- Problems and tasks:
[1] In the article on the SpaceX moon flight, how many women applied before Maezawa called off his search for a female companion?
[2] Summarize the article about Yusaku Maezawa's SpaceX moon trip in two sentences.

- Text excerpt:
SpaceX moon flight: Japanese billionaire wants eight people to join him

A Japanese billionaire who abandoned plans to take a lucky lady to the moon and back is now seeking eight friends to share in the adventure instead. 

Yusaku Maezawa, an online fashion tycoon, announced on Twitter that he is seeking creative types from around the world to take part in the six-day voyage.

Applicants will need to fulfill just two criteria to be selected, Maezawa said: Be ready to ‘push the envelope’ creatively and encourage others on board to do the same.

The mission, which will be flown by Elon Musk’s SpaceX, is due to be the first commercial trip around the moon when it launches in 2023.

Japanese billionaire Yusaku Maezawa, who bought all the tickets on SpaceX’s first flight to the moon due in 2023, is seeking eight ‘creative types’ to join him on board

Maezawa paid an undisclosed sum for all the tickets on board the SpaceX craft in 2018, and has since been trying to find someone to go with him.

In 2019 he launched a search for a female companion to accompany him – with his search and the eventual journey due to be turned into a television show.

But he canceled the hunt in January last year despite 27,722 women applying, saying he had reservations about the idea.

‘Despite my genuine and honest determination toward the show, there was a part of me that still had mixed feelings about my participation,’ he said at the time.

Last month he teased that another announcement about the trip was coming, before revealing his search for eight new crew mates.

Applications are due by March 14 with screening complete by March 21, after which applicants will be given an assignment and and interview.

- Stored data entries:
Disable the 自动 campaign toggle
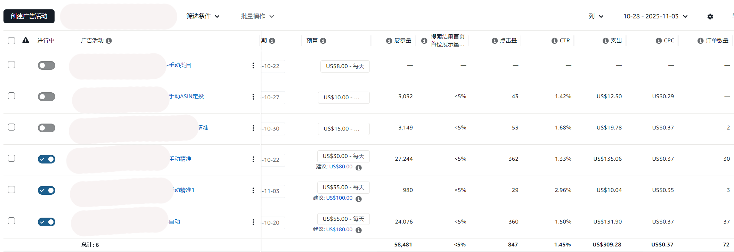 click(47, 222)
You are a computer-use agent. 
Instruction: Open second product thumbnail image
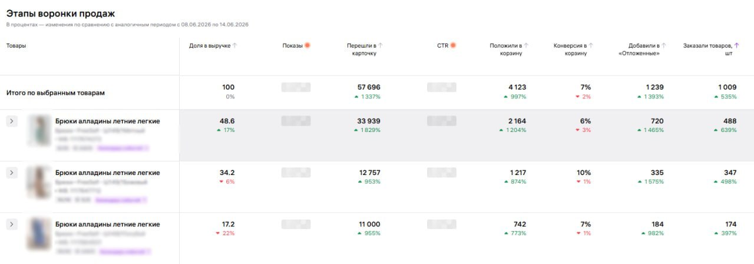(39, 183)
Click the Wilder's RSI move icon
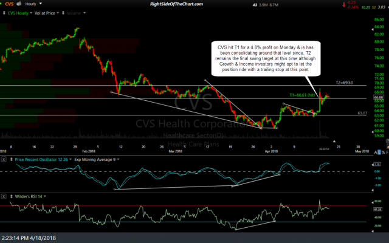 10,197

- Answers to this exercise:
[1] 27,722 women applied.

[2] Japanese billionaire Yusaku Maezawa, who bought all the tickets on SpaceX's first commercial trip around the moon, is seeking eight creative people from around the world to join him on the six-day voyage launching in 2023. He had earlier canceled a search for a female companion despite 27,722 women applying, and applications for the new crew are due by March 14.